> _TRECHO CITADO_:
───
Haviam duas razões em particular para que eu estivesse com muita curiosidade para conferir “Fresh”: a primeira delas seria que o filme foi considerado um dos destaques da edição deste ano do Festival de Sundance, cenário perfeito para novos talentos surgirem atrás das câmeras e, talvez, até serem reconhecidos nas temporadas de premiações (como foi o caso de “No Ritmo do Coração”, “Summer of Soul” e “Flee”, que foram premiados em Sundance ano passado e receberam indicações ao Oscar 2022); e a segunda seria a campanha de marketing extremamente inteligente elaborada pela Hulu para promover o filme. A distribuidora conseguiu, com o material promocional, instigar e despertar a curiosidade do espectador sem entregar absolutamente nada que comprometa o desenrolar da trama, o que eu achei sensacional.
───
> _DADOS FORNECIDOS_:
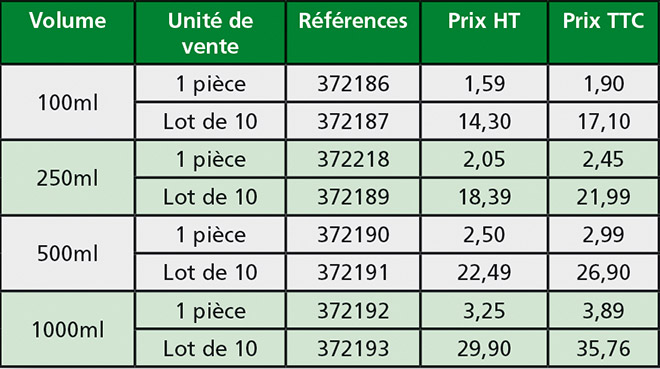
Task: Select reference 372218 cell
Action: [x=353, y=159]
───
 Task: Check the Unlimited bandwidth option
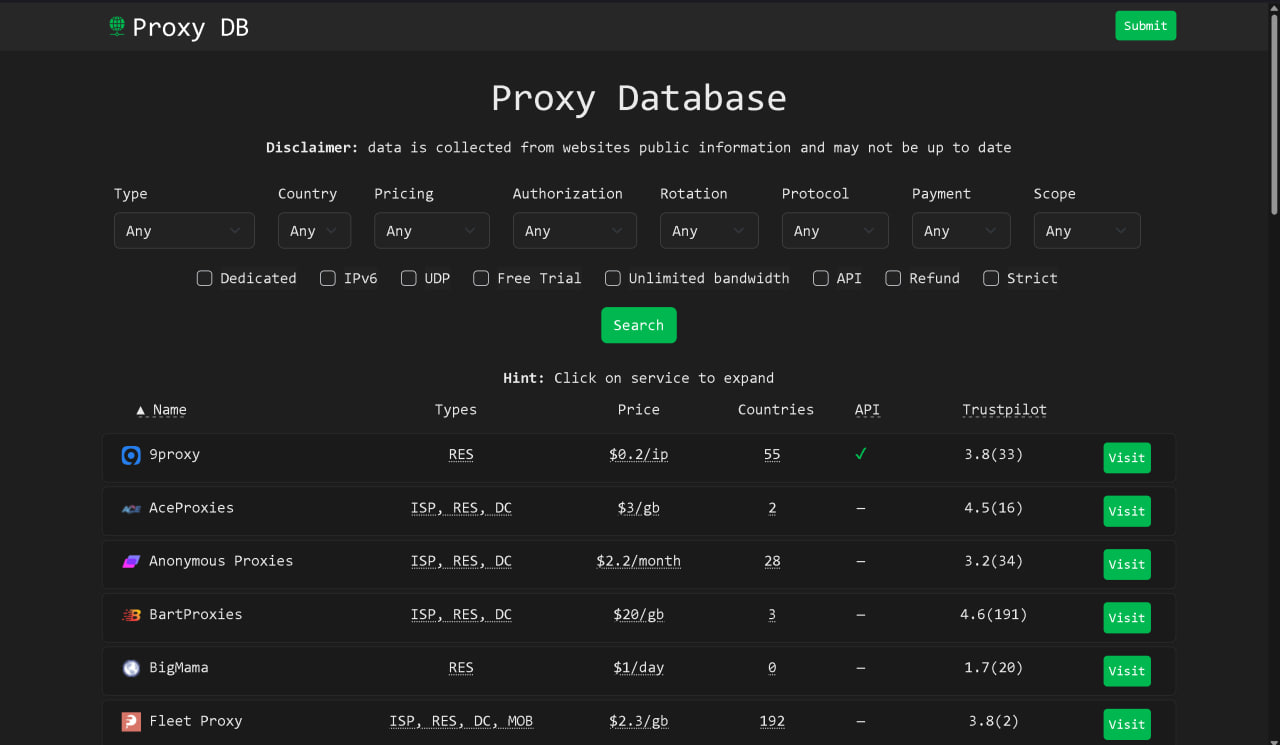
───
> _TAREFAS A REALIZAR_:
#1 Atualize a resenha sobre o filme “Fresh” entre “Haviam duas razões” e “eu achei sensacional.”, inclusive, trocando “sensacional” por “brilhante”.
#2 Dê sequência à resenha sobre o filme “Fresh”, começando logo após a última frase apresentada.
As entradas não têm nenhum papel nesta atividade.

> _RESULTADOS DO EXERCÍCIO_:
#1
Haviam duas razões em particular para que eu estivesse com muita curiosidade para conferir “Fresh”: a primeira delas seria que o filme foi considerado um dos destaques da edição deste ano do Festival de Sundance, cenário perfeito para novos talentos surgirem atrás das câmeras e, talvez, até serem reconhecidos nas temporadas de premiações (como foi o caso de “No Ritmo do Coração”, “Summer of Soul” e “Flee”, que foram premiados em Sundance ano passado e receberam indicações ao Oscar 2022); e a segunda seria a campanha de marketing extremamente inteligente elaborada pela Hulu para promover o filme. A distribuidora conseguiu, com o material promocional, instigar e despertar a curiosidade do espectador sem entregar absolutamente nada que comprometa o desenrolar da trama, o que eu achei brilhante.

#2
Não posso dizer que minhas expectativas estavam altas para assistir ao filme, pois além das razões citadas e da presença do Sebastian Stan (mais conhecido pelos fãs da Marvel como Bucky Barnes/Soldado Invernal) no elenco, não havia mais nada para que eu fundamentasse expectativas consolidadas. É o primeiro filme da diretora Mimi Cave, assim como um dos primeiros trabalhos da roteirista Lauryn Kahn, então eu era completamente incapaz de basear minhas expectativas em algo anterior que a equipe criativa fez parte. Fui assistir “Fresh” quase que completamente às cegas, e certamente não há dúvidas que essa é a melhor maneira de experienciar a estreia de Cave na direção. O filme me impressionou de tal maneira, que eu vou fazer dessa resenha a mais breve possível, para que o fator surpresa não se perca para vocês.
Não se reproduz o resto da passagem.